• **Instructions for the task**
Output the listing below as a Markdown table with the columns Row and Line, numbering each non-blank line and leaving out the blank lines.

• **Supplied material**
■ ■ ■ ■
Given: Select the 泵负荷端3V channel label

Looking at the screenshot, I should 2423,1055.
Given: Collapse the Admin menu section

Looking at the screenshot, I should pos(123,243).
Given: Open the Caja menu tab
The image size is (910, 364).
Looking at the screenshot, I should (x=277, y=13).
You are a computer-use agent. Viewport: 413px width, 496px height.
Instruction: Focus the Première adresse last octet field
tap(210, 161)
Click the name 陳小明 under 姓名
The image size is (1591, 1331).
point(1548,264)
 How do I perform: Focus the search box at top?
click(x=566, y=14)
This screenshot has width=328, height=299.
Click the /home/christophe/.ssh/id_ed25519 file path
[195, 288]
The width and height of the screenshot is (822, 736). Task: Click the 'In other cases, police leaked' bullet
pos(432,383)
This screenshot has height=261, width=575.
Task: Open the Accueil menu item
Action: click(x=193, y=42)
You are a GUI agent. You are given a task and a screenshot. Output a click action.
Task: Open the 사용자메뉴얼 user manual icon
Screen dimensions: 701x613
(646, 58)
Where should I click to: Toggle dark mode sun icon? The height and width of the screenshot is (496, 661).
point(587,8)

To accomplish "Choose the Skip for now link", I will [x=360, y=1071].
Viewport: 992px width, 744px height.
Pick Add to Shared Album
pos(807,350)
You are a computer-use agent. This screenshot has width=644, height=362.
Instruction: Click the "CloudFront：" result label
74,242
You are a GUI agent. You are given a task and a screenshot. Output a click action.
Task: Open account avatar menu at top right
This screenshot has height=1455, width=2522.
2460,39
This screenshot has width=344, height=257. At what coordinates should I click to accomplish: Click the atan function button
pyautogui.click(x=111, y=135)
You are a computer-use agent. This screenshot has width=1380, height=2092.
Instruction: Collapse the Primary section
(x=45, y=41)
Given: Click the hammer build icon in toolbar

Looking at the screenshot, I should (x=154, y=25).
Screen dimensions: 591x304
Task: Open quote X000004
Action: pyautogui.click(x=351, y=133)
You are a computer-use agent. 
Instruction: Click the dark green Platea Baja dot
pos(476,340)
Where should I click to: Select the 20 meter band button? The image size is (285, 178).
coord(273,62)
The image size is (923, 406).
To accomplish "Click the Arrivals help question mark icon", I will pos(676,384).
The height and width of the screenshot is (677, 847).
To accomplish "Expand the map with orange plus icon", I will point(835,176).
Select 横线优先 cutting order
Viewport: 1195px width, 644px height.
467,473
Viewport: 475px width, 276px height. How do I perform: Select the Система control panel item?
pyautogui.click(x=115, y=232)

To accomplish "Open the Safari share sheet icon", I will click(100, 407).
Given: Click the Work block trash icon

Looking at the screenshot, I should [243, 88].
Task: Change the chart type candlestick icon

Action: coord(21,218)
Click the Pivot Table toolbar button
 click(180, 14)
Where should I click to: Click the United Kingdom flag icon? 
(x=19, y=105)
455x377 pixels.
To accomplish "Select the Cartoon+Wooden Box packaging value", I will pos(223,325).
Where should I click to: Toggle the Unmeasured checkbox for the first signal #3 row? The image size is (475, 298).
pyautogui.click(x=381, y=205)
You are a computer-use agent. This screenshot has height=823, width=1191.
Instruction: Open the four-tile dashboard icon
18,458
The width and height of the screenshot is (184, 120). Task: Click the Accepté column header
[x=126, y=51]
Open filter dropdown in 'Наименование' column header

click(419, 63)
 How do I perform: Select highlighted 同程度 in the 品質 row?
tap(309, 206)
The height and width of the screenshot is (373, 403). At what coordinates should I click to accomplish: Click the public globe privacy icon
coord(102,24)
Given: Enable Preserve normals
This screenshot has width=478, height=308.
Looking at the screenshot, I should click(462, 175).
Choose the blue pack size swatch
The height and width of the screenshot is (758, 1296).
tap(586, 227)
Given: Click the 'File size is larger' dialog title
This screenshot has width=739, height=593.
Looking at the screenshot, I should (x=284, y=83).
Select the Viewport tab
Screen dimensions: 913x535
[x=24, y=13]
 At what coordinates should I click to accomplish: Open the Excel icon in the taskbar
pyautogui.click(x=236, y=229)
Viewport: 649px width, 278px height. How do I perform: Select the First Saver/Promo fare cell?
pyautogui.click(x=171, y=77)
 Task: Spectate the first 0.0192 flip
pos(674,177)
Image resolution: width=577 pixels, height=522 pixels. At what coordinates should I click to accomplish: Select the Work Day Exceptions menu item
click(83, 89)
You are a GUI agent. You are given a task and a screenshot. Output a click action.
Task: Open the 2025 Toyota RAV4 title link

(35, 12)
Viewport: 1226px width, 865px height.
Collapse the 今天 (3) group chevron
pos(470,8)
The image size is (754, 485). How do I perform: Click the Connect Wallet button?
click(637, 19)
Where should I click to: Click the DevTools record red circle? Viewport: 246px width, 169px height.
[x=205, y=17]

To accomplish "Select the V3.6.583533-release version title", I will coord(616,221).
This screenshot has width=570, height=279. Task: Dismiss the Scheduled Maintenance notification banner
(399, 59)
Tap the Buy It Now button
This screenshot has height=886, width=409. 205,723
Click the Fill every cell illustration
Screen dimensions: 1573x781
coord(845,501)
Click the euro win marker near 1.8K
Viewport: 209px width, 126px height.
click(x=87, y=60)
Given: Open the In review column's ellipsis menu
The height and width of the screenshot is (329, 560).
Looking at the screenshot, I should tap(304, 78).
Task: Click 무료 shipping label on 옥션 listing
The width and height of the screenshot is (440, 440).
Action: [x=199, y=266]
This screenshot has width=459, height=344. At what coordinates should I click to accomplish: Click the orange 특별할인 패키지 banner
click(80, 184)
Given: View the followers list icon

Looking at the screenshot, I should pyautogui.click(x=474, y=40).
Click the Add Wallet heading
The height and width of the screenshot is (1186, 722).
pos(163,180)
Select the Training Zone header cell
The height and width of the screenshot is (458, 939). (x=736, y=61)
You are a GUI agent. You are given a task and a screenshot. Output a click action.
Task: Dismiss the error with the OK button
■ ■ ■ ■
• **Solution for this task**
| Row | Line |
|---|---|
| 1 | Given: Select the 泵负荷端3V channel label |
| 2 | Looking at the screenshot, I should 2423,1055. |
| 3 | Given: Collapse the Admin menu section |
| 4 | Looking at the screenshot, I should pos(123,243). |
| 5 | Given: Open the Caja menu tab |
| 6 | The image size is (910, 364). |
| 7 | Looking at the screenshot, I should (x=277, y=13). |
| 8 | You are a computer-use agent. Viewport: 413px width, 496px height. |
| 9 | Instruction: Focus the Première adresse last octet field |
| 10 | tap(210, 161) |
| 11 | Click the name 陳小明 under 姓名 |
| 12 | The image size is (1591, 1331). |
| 13 | point(1548,264) |
| 14 |  How do I perform: Focus the search box at top? |
| 15 | click(x=566, y=14) |
| 16 | This screenshot has width=328, height=299. |
| 17 | Click the /home/christophe/.ssh/id_ed25519 file path |
| 18 | [195, 288] |
| 19 | The width and height of the screenshot is (822, 736). Task: Click the 'In other cases, police leaked' bullet |
| 20 | pos(432,383) |
| 21 | This screenshot has height=261, width=575. |
| 22 | Task: Open the Accueil menu item |
| 23 | Action: click(x=193, y=42) |
| 24 | You are a GUI agent. You are given a task and a screenshot. Output a click action. |
| 25 | Task: Open the 사용자메뉴얼 user manual icon |
| 26 | Screen dimensions: 701x613 |
| 27 | (646, 58) |
| 28 | Where should I click to: Toggle dark mode sun icon? The height and width of the screenshot is (496, 661). |
| 29 | point(587,8) |
| 30 | To accomplish "Choose the Skip for now link", I will [x=360, y=1071]. |
| 31 | Viewport: 992px width, 744px height. |
| 32 | Pick Add to Shared Album |
| 33 | pos(807,350) |
| 34 | You are a computer-use agent. This screenshot has width=644, height=362. |
| 35 | Instruction: Click the "CloudFront：" result label |
| 36 | 74,242 |
| 37 | You are a GUI agent. You are given a task and a screenshot. Output a click action. |
| 38 | Task: Open account avatar menu at top right |
| 39 | This screenshot has height=1455, width=2522. |
| 40 | 2460,39 |
| 41 | This screenshot has width=344, height=257. At what coordinates should I click to accomplish: Click the atan function button |
| 42 | pyautogui.click(x=111, y=135) |
| 43 | You are a computer-use agent. This screenshot has width=1380, height=2092. |
| 44 | Instruction: Collapse the Primary section |
| 45 | (x=45, y=41) |
| 46 | Given: Click the hammer build icon in toolbar |
| 47 | Looking at the screenshot, I should (x=154, y=25). |
| 48 | Screen dimensions: 591x304 |
| 49 | Task: Open quote X000004 |
| 50 | Action: pyautogui.click(x=351, y=133) |
| 51 | You are a computer-use agent.  |
| 52 | Instruction: Click the dark green Platea Baja dot |
| 53 | pos(476,340) |
| 54 | Where should I click to: Select the 20 meter band button? The image size is (285, 178). |
| 55 | coord(273,62) |
| 56 | The image size is (923, 406). |
| 57 | To accomplish "Click the Arrivals help question mark icon", I will pos(676,384). |
| 58 | The height and width of the screenshot is (677, 847). |
| 59 | To accomplish "Expand the map with orange plus icon", I will point(835,176). |
| 60 | Select 横线优先 cutting order |
| 61 | Viewport: 1195px width, 644px height. |
| 62 | 467,473 |
| 63 | Viewport: 475px width, 276px height. How do I perform: Select the Система control panel item? |
| 64 | pyautogui.click(x=115, y=232) |
| 65 | To accomplish "Open the Safari share sheet icon", I will click(100, 407). |
| 66 | Given: Click the Work block trash icon |
| 67 | Looking at the screenshot, I should [243, 88]. |
| 68 | Task: Change the chart type candlestick icon |
| 69 | Action: coord(21,218) |
| 70 | Click the Pivot Table toolbar button |
| 71 |  click(180, 14) |
| 72 | Where should I click to: Click the United Kingdom flag icon?  |
| 73 | (x=19, y=105) |
| 74 | 455x377 pixels. |
| 75 | To accomplish "Select the Cartoon+Wooden Box packaging value", I will pos(223,325). |
| 76 | Where should I click to: Toggle the Unmeasured checkbox for the first signal #3 row? The image size is (475, 298). |
| 77 | pyautogui.click(x=381, y=205) |
| 78 | You are a computer-use agent. This screenshot has height=823, width=1191. |
| 79 | Instruction: Open the four-tile dashboard icon |
| 80 | 18,458 |
| 81 | The width and height of the screenshot is (184, 120). Task: Click the Accepté column header |
| 82 | [x=126, y=51] |
| 83 | Open filter dropdown in 'Наименование' column header |
| 84 | click(419, 63) |
| 85 |  How do I perform: Select highlighted 同程度 in the 品質 row? |
| 86 | tap(309, 206) |
| 87 | The height and width of the screenshot is (373, 403). At what coordinates should I click to accomplish: Click the public globe privacy icon |
| 88 | coord(102,24) |
| 89 | Given: Enable Preserve normals |
| 90 | This screenshot has width=478, height=308. |
| 91 | Looking at the screenshot, I should click(462, 175). |
| 92 | Choose the blue pack size swatch |
| 93 | The height and width of the screenshot is (758, 1296). |
| 94 | tap(586, 227) |
| 95 | Given: Click the 'File size is larger' dialog title |
| 96 | This screenshot has width=739, height=593. |
| 97 | Looking at the screenshot, I should (x=284, y=83). |
| 98 | Select the Viewport tab |
| 99 | Screen dimensions: 913x535 |
| 100 | [x=24, y=13] |
| 101 |  At what coordinates should I click to accomplish: Open the Excel icon in the taskbar |
| 102 | pyautogui.click(x=236, y=229) |
| 103 | Viewport: 649px width, 278px height. How do I perform: Select the First Saver/Promo fare cell? |
| 104 | pyautogui.click(x=171, y=77) |
| 105 |  Task: Spectate the first 0.0192 flip |
| 106 | pos(674,177) |
| 107 | Image resolution: width=577 pixels, height=522 pixels. At what coordinates should I click to accomplish: Select the Work Day Exceptions menu item |
| 108 | click(83, 89) |
| 109 | You are a GUI agent. You are given a task and a screenshot. Output a click action. |
| 110 | Task: Open the 2025 Toyota RAV4 title link |
| 111 | (35, 12) |
| 112 | Viewport: 1226px width, 865px height. |
| 113 | Collapse the 今天 (3) group chevron |
| 114 | pos(470,8) |
| 115 | The image size is (754, 485). How do I perform: Click the Connect Wallet button? |
| 116 | click(637, 19) |
| 117 | Where should I click to: Click the DevTools record red circle? Viewport: 246px width, 169px height. |
| 118 | [x=205, y=17] |
| 119 | To accomplish "Select the V3.6.583533-release version title", I will coord(616,221). |
| 120 | This screenshot has width=570, height=279. Task: Dismiss the Scheduled Maintenance notification banner |
| 121 | (399, 59) |
| 122 | Tap the Buy It Now button |
| 123 | This screenshot has height=886, width=409. 205,723 |
| 124 | Click the Fill every cell illustration |
| 125 | Screen dimensions: 1573x781 |
| 126 | coord(845,501) |
| 127 | Click the euro win marker near 1.8K |
| 128 | Viewport: 209px width, 126px height. |
| 129 | click(x=87, y=60) |
| 130 | Given: Open the In review column's ellipsis menu |
| 131 | The height and width of the screenshot is (329, 560). |
| 132 | Looking at the screenshot, I should tap(304, 78). |
| 133 | Task: Click 무료 shipping label on 옥션 listing |
| 134 | The width and height of the screenshot is (440, 440). |
| 135 | Action: [x=199, y=266] |
| 136 | This screenshot has width=459, height=344. At what coordinates should I click to accomplish: Click the orange 특별할인 패키지 banner |
| 137 | click(80, 184) |
| 138 | Given: View the followers list icon |
| 139 | Looking at the screenshot, I should pyautogui.click(x=474, y=40). |
| 140 | Click the Add Wallet heading |
| 141 | The height and width of the screenshot is (1186, 722). |
| 142 | pos(163,180) |
| 143 | Select the Training Zone header cell |
| 144 | The height and width of the screenshot is (458, 939). (x=736, y=61) |
| 145 | You are a GUI agent. You are given a task and a screenshot. Output a click action. |
| 146 | Task: Dismiss the error with the OK button |